• _WHAT YOU WILL DO_
A – Could you set down, word for word, the part of the Nos can article starting with "NosLogoNos Energy Drink" and going on through "unscrewed the cap."?
B – In two sentences, what does the Nos can article say?

• _STUDY TEXT_
Nos Energy Drink re-introduces 473ml can in Canada

NosLogoNos Energy Drink has re-launched their energy drink in the 473ml aluminum can.  The question is, why?  This energy drink had a great concept in their unique bottle.  The bottle was shaped like a nitrous oxide tank, the cap was shaped like a nozzle, and the resealable cap sounds like you were opening a nitrous oxide tank each time you unscrewed the cap.

The aluminum can doesn’t have any of those unique features.  So why re-introduce the product in a can?  Especially one that is priced 60 cents less , and holds less than the bottle.  BevWire speculates because the rest of the market has their energy drinks available in 473ml cans, so Nos wants to re-introduce the 473ml can so they can compete in that package format as well.

BevWire thinks it’s a bad idea, especially for the Canadian market.  Canada doesn’t have nearly as much people that consume energy drinks as United States.  Nor are we as receptive to the drag racing concept compared to our American counterparts.  Furthermore, downsizing the product without any unique features makes Nos loses their appeal.  The energy drink market is maturing, and profit margins are smaller.  So why bring out a product will provide you with slimmer margins?  If anything, Nos should introduce more flavors (Grape is also available, but Fruit Punch still isn’t) or innovate their package to garner more unique selling features.

One suggestion:  a resealable aluminum can with a spinner cap.  This makes the product more closely resemble of a nitrous oxide tank.

• _DATA_
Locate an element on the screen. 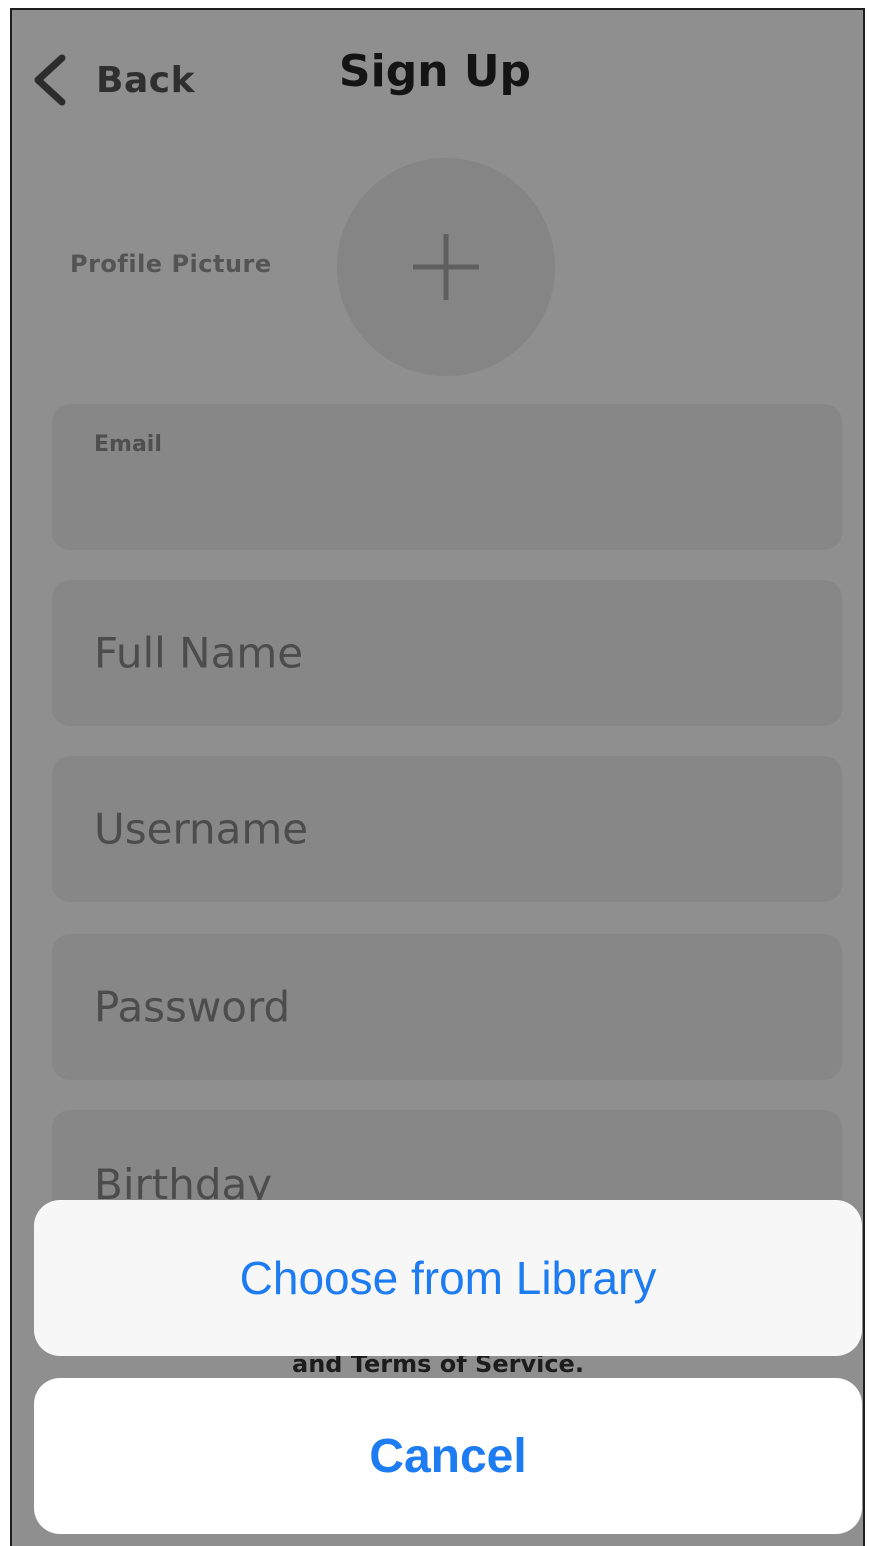 Image resolution: width=870 pixels, height=1546 pixels. choose-from-library-label: Choose from Library is located at coordinates (448, 1278).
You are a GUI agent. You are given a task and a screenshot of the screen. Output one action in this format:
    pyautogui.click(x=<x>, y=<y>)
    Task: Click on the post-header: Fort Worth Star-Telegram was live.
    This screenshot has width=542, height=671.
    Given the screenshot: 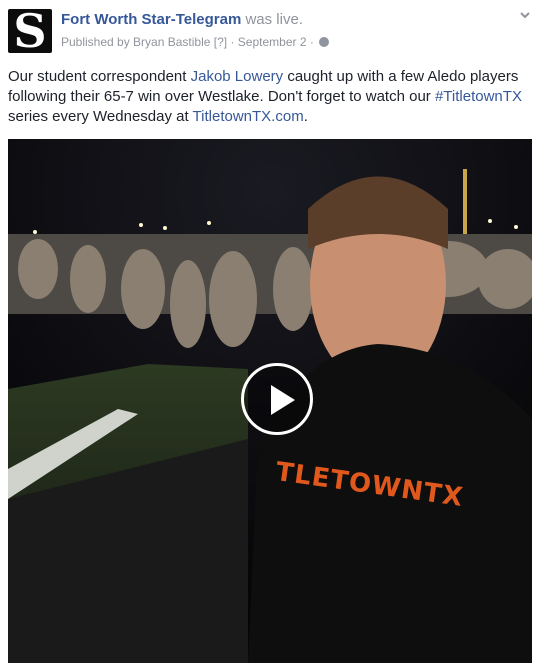 What is the action you would take?
    pyautogui.click(x=182, y=20)
    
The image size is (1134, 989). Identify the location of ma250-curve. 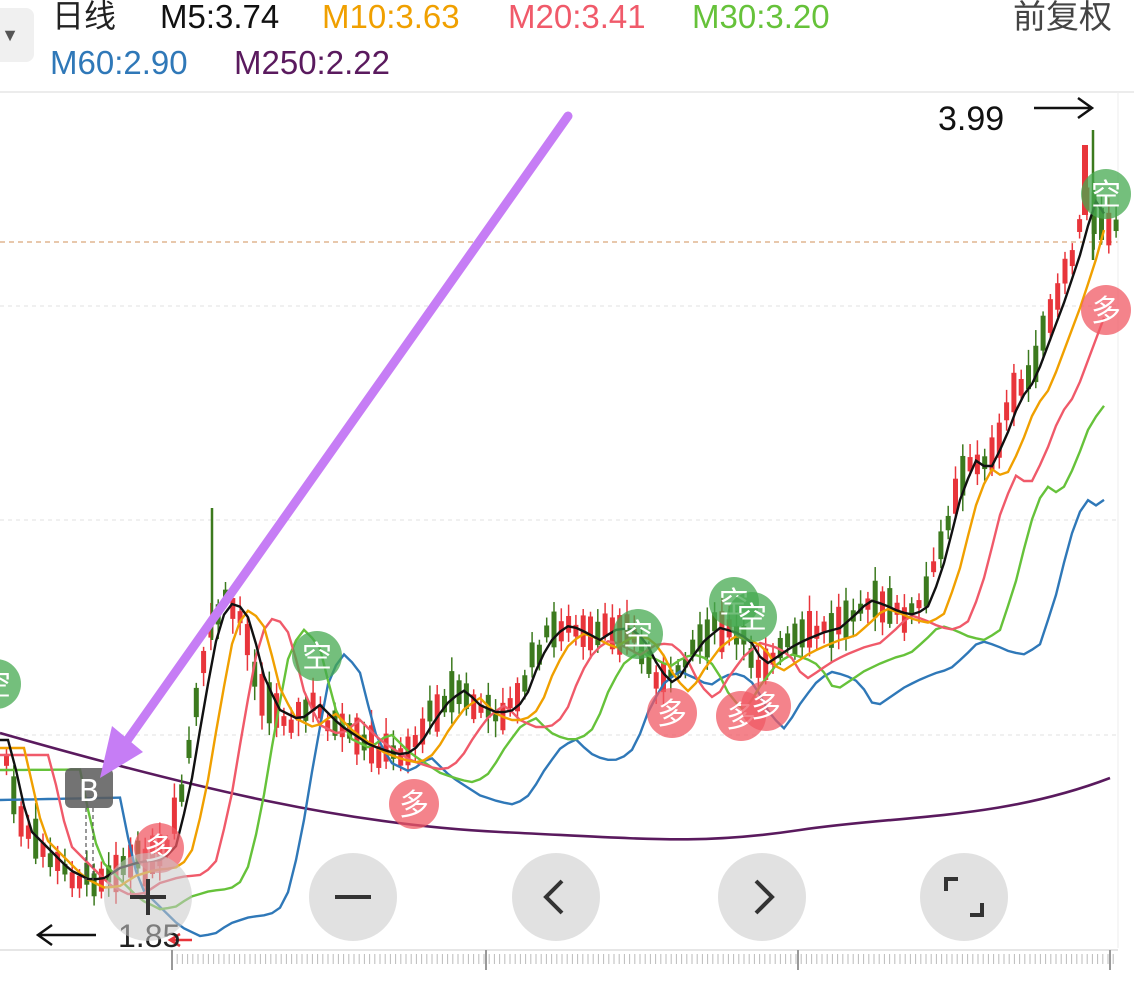
(556, 786).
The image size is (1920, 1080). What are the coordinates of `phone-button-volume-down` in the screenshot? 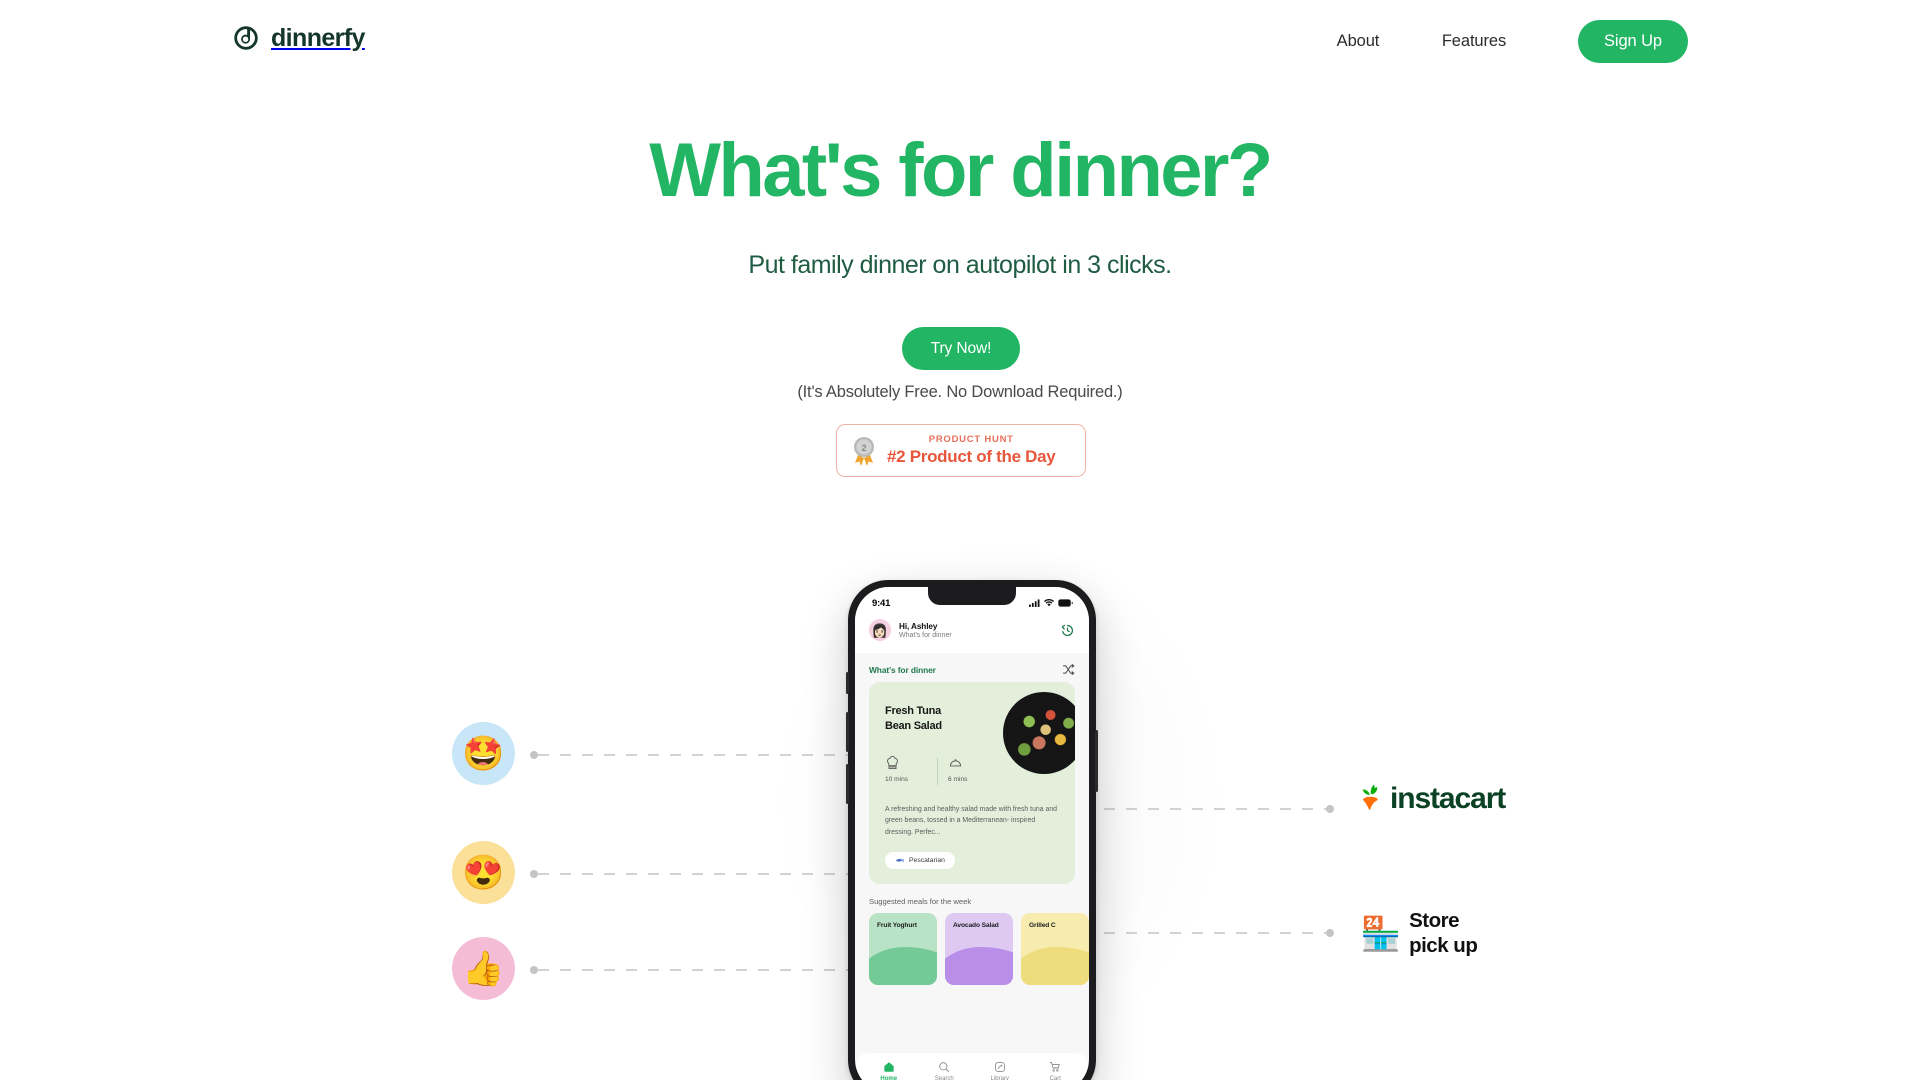 It's located at (848, 784).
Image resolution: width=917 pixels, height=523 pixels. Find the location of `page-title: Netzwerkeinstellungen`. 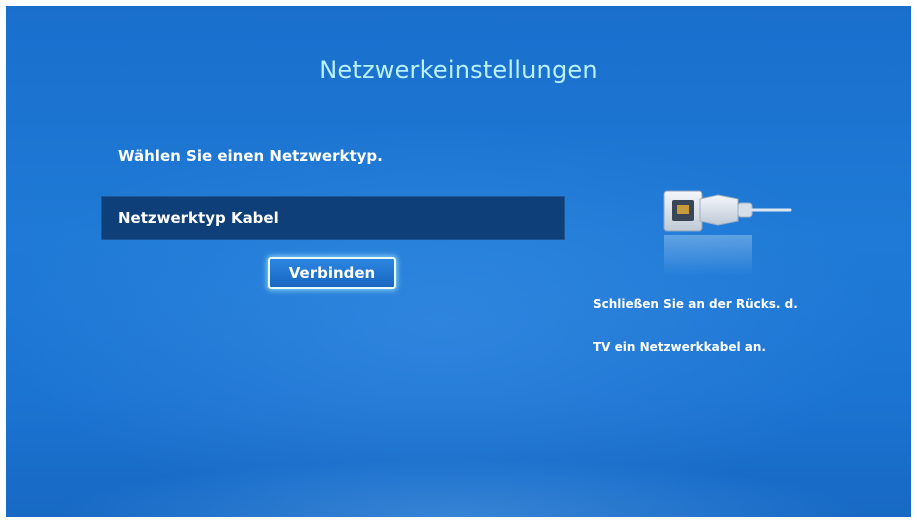

page-title: Netzwerkeinstellungen is located at coordinates (458, 70).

• _RESPONSES PER TASK_
A –
NosLogoNos Energy Drink has re-launched their energy drink in the 473ml aluminum can.  The question is, why?  This energy drink had a great concept in their unique bottle.  The bottle was shaped like a nitrous oxide tank, the cap was shaped like a nozzle, and the resealable cap sounds like you were opening a nitrous oxide tank each time you unscrewed the cap.

B – Nos Energy Drink has re-launched its drink in a 473ml aluminum can that lacks the nitrous-oxide-tank features of its bottle, costs 60 cents less and holds less, and BevWire speculates the move lets Nos compete in the can format the rest of the market uses. BevWire considers this a bad idea, especially for Canada, and says Nos should instead add flavors or innovate its packaging, suggesting a resealable aluminum can with a spinner cap.